Less than three hours had gone by before the alarms came in. It was train eight again, someone shouting so loud the words were unclear.
“Repeat,” Jan said, shouting himself above the other’s hoarse voice. “Repeat, slow down, we cannot understand you.”
“… bit them… unconscious now, all swollen, we’re stopping, get the doctor from number fourteen.”
“You will not stop. That is an order. Next stop in the islands.”
“We must, the children…”
“I will personally put any driver off the train if he stops along this Road. What happened to the children?”
“Some sort of bugs bit them, big; we killed them.”
“How did they get into the car?”
“The window…”
“I gave orders—” Jan clutched the wheel so tightly his knuckles turned white. He took a deep breath before he spoke again. “Open circuit. All car commanders. Check at once for open windows. All of them must be closed. Train eight. There is anti-venom in every car. Administer it at once”
“We did, but it doesn’t seem to be working with the children. We need the doctor.”
“You’re not getting him. We’re not stopping. He can’t do anything other than administer the anti-venom. Hook through to him now and describe the symptoms. He’ll give you what advice he can. But we’re not stopping.”
Jan turned off the radio. “We can’t stop,” he said to himself. “Don’t they understand? We just can’t stop.”
After dark there was more life on the Road, creatures that stood dazzled by the lights until they vanished under the wide wheels, things that appeared suddenly out of the darkness and were crushed against the windshield. The trains kept moving. It wasn’t until dawn that they came to the mountains and the tunnel, diving into its dark mouth as into a refuge. The Road climbed as it penetrated the harrier and when they emerged they were on a high and barren plateau, a rocky plain made by leveling a mountain top. On both sides of the Road the tanks were pulled up, the exhausted drivers sleeping. Jan slowed the trains until the last one had emerged from the tunnel, then signaled the stop. When the brakes were set and the engines off the radio hummed to life.
“This is train eight. We would like the doctor now.” There was a cold bitterness in the voice. “We have seven ill. And three children dead.”
Jan looked out at the dawn so he would not have to see Alzbeta’s face.
Ten
The two of them were eating together at the folding table in the rear of the engine. The Road was straight and flat, and Otakar was alone at the wheel. When they talked quietly he could not hear them.

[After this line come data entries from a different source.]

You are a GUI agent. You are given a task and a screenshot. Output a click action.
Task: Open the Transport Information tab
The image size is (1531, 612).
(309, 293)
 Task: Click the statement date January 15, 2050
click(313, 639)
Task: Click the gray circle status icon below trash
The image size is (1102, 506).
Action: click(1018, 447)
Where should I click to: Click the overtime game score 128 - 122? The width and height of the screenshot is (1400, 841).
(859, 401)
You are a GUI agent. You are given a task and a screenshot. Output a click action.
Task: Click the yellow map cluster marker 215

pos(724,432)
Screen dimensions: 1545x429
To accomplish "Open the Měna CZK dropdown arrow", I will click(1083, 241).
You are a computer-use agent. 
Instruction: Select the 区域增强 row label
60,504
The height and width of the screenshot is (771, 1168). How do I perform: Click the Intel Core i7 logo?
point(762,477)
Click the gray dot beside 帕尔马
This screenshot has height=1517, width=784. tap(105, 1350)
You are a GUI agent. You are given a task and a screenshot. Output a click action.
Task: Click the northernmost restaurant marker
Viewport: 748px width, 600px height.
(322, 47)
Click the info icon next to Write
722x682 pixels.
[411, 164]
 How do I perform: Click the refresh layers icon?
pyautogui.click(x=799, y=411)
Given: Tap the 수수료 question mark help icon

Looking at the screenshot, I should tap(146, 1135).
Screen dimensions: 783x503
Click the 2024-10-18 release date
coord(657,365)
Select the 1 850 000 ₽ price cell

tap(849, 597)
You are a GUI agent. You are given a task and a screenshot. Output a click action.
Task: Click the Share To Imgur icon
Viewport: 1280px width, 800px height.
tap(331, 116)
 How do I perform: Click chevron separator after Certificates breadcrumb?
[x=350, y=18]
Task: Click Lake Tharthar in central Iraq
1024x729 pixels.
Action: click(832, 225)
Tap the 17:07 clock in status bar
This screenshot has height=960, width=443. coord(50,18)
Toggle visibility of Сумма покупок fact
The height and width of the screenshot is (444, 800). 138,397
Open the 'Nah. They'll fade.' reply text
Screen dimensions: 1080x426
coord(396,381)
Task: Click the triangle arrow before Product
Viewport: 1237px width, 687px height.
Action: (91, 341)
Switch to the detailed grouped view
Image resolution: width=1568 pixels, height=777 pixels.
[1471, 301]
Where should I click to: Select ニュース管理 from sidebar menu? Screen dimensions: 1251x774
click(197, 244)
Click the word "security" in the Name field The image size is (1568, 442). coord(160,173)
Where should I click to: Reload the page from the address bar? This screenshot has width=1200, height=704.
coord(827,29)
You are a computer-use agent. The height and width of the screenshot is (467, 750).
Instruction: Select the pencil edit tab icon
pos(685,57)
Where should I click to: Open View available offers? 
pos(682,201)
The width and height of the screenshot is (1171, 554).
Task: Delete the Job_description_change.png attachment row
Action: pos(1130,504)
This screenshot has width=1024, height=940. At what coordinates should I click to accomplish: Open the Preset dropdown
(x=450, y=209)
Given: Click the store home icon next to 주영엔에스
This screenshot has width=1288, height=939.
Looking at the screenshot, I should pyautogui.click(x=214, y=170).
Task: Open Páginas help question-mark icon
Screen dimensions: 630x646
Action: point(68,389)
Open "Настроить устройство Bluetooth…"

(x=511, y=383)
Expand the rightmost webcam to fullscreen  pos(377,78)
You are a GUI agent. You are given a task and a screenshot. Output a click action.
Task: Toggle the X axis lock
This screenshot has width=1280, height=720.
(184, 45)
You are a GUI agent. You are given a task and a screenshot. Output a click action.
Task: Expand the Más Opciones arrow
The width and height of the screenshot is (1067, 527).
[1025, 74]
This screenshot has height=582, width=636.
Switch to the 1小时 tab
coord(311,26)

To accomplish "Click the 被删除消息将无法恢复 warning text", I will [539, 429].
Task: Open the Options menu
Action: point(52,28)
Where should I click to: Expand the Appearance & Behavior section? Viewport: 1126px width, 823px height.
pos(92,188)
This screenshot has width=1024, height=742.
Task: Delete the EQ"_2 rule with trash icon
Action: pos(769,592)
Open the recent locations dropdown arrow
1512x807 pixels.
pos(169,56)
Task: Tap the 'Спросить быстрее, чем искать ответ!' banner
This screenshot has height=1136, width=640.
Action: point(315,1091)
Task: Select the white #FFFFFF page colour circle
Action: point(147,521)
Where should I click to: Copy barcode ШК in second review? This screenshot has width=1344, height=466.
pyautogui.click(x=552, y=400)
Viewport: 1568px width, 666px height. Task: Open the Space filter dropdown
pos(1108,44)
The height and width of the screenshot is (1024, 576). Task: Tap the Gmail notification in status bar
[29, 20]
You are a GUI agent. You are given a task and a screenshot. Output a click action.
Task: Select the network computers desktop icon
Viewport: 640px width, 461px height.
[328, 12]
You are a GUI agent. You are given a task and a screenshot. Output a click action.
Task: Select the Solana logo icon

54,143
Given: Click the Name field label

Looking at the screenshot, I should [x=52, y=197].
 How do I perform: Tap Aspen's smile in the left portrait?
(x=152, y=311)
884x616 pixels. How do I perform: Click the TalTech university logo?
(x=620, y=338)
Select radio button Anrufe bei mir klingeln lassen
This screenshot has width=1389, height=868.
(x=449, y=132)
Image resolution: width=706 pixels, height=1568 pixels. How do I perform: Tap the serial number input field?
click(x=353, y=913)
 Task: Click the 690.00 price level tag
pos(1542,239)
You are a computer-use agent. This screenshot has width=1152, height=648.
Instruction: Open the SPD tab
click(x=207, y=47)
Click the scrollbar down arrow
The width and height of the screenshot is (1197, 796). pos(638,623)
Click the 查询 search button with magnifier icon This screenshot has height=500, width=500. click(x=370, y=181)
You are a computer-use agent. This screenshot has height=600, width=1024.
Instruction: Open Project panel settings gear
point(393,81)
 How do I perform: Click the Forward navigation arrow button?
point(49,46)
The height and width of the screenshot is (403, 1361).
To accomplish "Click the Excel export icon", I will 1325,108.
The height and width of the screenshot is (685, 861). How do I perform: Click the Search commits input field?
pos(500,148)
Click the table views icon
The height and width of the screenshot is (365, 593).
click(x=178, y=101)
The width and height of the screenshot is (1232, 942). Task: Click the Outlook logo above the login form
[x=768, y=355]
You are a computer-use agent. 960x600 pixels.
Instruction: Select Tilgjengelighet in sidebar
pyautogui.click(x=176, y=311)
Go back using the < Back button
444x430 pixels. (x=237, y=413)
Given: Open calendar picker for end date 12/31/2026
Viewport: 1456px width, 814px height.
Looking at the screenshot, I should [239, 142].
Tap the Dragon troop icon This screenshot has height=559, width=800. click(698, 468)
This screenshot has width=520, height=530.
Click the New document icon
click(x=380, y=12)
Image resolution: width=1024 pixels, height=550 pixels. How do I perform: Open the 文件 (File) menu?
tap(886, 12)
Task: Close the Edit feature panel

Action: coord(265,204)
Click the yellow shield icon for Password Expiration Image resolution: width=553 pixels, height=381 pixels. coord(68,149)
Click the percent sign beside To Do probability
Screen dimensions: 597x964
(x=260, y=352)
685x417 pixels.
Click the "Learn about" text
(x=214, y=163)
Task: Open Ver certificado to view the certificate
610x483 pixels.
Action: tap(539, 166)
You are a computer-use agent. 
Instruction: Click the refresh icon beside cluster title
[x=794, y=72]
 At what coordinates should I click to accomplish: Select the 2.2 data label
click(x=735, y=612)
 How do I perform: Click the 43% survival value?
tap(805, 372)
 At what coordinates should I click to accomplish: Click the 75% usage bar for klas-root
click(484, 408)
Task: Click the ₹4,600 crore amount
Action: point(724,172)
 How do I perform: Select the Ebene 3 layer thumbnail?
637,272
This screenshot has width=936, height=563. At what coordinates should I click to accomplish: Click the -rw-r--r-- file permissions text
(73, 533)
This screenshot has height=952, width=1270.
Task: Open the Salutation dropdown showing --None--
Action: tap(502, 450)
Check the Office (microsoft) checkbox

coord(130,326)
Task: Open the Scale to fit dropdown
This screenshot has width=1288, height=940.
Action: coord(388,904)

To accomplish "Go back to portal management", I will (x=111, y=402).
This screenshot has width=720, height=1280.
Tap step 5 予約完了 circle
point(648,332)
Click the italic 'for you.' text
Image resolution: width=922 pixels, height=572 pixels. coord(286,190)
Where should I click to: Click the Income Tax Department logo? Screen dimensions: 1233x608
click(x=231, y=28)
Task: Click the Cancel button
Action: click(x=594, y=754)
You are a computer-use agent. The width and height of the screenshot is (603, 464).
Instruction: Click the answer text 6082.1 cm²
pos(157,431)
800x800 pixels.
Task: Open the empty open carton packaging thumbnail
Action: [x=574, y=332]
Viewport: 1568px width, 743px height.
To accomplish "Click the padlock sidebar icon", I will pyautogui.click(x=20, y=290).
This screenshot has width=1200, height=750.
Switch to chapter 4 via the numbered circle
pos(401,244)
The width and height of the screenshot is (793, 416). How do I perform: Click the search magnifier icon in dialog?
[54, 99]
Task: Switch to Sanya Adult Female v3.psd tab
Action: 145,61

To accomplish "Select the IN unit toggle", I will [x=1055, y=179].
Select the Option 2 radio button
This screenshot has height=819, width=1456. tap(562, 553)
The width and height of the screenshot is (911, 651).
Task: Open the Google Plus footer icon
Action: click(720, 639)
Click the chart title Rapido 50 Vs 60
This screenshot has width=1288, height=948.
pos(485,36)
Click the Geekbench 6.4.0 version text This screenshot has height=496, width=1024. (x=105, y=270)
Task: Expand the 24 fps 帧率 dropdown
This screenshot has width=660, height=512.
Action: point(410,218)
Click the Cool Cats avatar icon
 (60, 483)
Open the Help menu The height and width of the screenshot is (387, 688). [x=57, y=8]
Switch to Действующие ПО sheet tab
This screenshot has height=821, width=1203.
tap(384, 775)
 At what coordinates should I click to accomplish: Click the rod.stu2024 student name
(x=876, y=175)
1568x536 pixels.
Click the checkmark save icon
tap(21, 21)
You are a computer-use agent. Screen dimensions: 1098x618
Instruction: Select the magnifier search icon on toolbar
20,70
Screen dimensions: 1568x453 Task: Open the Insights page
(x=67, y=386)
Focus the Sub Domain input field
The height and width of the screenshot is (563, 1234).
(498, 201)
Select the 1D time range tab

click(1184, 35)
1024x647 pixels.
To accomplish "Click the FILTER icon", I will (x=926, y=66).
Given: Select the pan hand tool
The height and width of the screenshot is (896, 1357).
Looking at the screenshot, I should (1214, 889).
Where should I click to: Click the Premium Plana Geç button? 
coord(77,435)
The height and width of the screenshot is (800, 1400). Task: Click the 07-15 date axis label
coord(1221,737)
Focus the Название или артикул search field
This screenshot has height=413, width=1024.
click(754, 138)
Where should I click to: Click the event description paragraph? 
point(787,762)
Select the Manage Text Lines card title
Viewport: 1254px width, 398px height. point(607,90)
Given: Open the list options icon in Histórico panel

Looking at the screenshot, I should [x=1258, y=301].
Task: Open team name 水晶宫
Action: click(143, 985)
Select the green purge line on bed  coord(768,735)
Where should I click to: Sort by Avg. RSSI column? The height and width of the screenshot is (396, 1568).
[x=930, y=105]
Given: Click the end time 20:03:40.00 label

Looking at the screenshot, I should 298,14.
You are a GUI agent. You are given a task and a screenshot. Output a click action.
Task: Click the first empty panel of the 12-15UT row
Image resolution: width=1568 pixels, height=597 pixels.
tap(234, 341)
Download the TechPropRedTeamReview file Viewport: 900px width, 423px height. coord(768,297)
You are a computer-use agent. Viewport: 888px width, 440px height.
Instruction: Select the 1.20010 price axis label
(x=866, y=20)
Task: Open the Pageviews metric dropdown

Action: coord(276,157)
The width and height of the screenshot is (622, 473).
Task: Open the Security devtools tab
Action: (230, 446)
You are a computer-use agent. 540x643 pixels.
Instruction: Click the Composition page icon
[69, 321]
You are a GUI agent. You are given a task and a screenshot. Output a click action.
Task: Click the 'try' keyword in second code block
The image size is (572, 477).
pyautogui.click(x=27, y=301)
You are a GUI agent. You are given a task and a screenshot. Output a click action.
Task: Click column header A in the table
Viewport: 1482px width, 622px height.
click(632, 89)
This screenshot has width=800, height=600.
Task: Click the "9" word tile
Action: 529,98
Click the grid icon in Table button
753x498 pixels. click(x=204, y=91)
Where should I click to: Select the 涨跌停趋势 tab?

Ryzo was below with Emo; the occasional cry and slap of cards indicated what they were doing. Jan had no appetite but he ate because he knew he had to. Alzbeta ate slowly, as though she wasn’t aware of what she was doing.
“I had to,” Jan said, his voice almost a whisper. She did not answer. “Don’t you understand that? You haven’t said a word to me since. Two days now.” She looked down at her plate. “You’ll answer me or you’ll go back to your family car with the others.”